◆ Provided passage:

As a barometer of the depravity of atheistic modernism and of the Gaia cult it has spawned, this New York Times essay by Clemson University philosophy professor Todd May is hard to beat. May asks the question: Given the hypothetical “increasing predations of climate change,” would human extinction be a tragedy?

To get a bead on this question, let me distinguish it from a couple of other related questions. I’m not asking whether the experience of humans coming to an end would be a bad thing. (In these pages, Samuel Scheffler has given us an important reason to think that it would be.) I am also not asking whether human beings as a species deserve to die out. That is an important question, but would involve different considerations. Those questions, and others like them, need to be addressed if we are to come to a full moral assessment of the prospect of our demise. Yet what I am asking here is simply whether it would be a tragedy if the planet no longer contained human beings. And the answer I am going to give might seem puzzling at first. I want to suggest, at least tentatively, both that it would be a tragedy and that it might just be a good thing.

◆ Exercise goal: Carry on the commentary about the essay on whether human extinction would be a tragedy, starting right after its last sentence.

◆ Data excerpt:

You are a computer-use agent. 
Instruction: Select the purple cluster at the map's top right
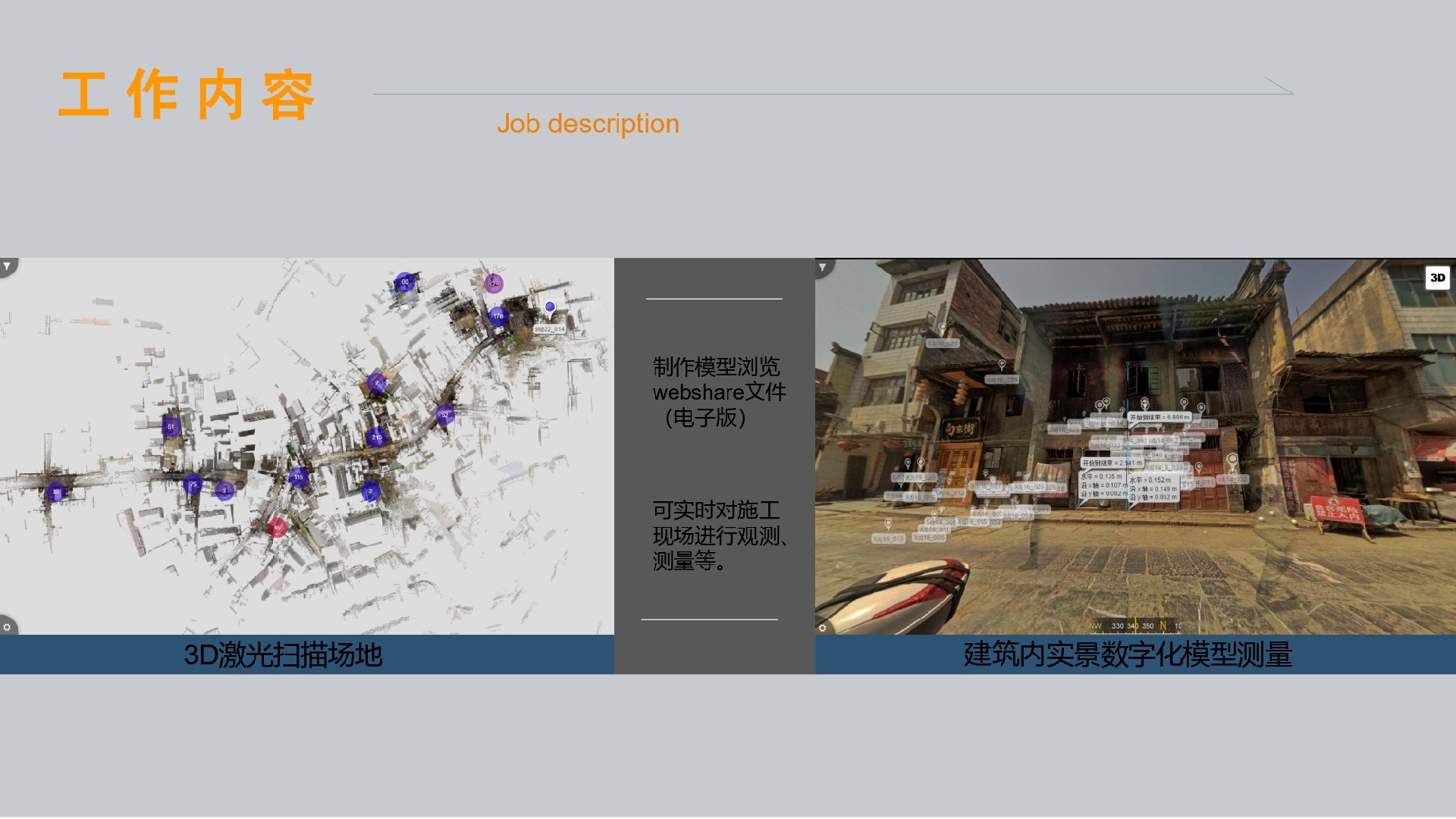point(494,284)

◆ Exercise response:
How could human extinction be a “good thing”? May bemoans the suffering that man has inflicted on Gaia:

Human beings are destroying large parts of the inhabitable earth and causing unimaginable suffering to many of the animals that inhabit it. This is happening through at least three means. First, human contribution to climate change is devastating ecosystems, as the recent article on Yellowstone Park in The Times exemplifies. Second, increasing human population is encroaching on ecosystems that would otherwise be intact. Third, factory farming fosters the creation of millions upon millions of animals for whom it offers nothing but suffering and misery before slaughtering them in often barbaric ways. There is no reason to think that those practices are going to diminish any time soon. Quite the opposite… Humanity, then, is the source of devastation of the lives of conscious animals on a scale that is difficult to comprehend.

A Litany of Science Scares 

The reality and danger of global “climate change” and of overpopulation are matters of contention. It’s noteworthy that May links the two, given the horrendous record of overpopulation hysteria in the later 20th century. If indeed the “science” of climate change and overpopulation are linked, that discredits climate science. The Population Bomb was an architype of junk-science hysteria, and any historically informed consideration of the current “climate change” panic must note the parallels. Science apocalypticism hews to type, and after a few “The science is settled and the world is ending” scares, it doesn’t impress. For completeness, May should have included eugenic deterioration of human stock, DDT frenzy, and global cooling. Fraudulent junk science has given us a litany of science scares, and it doesn’t seem about to stop anytime soon.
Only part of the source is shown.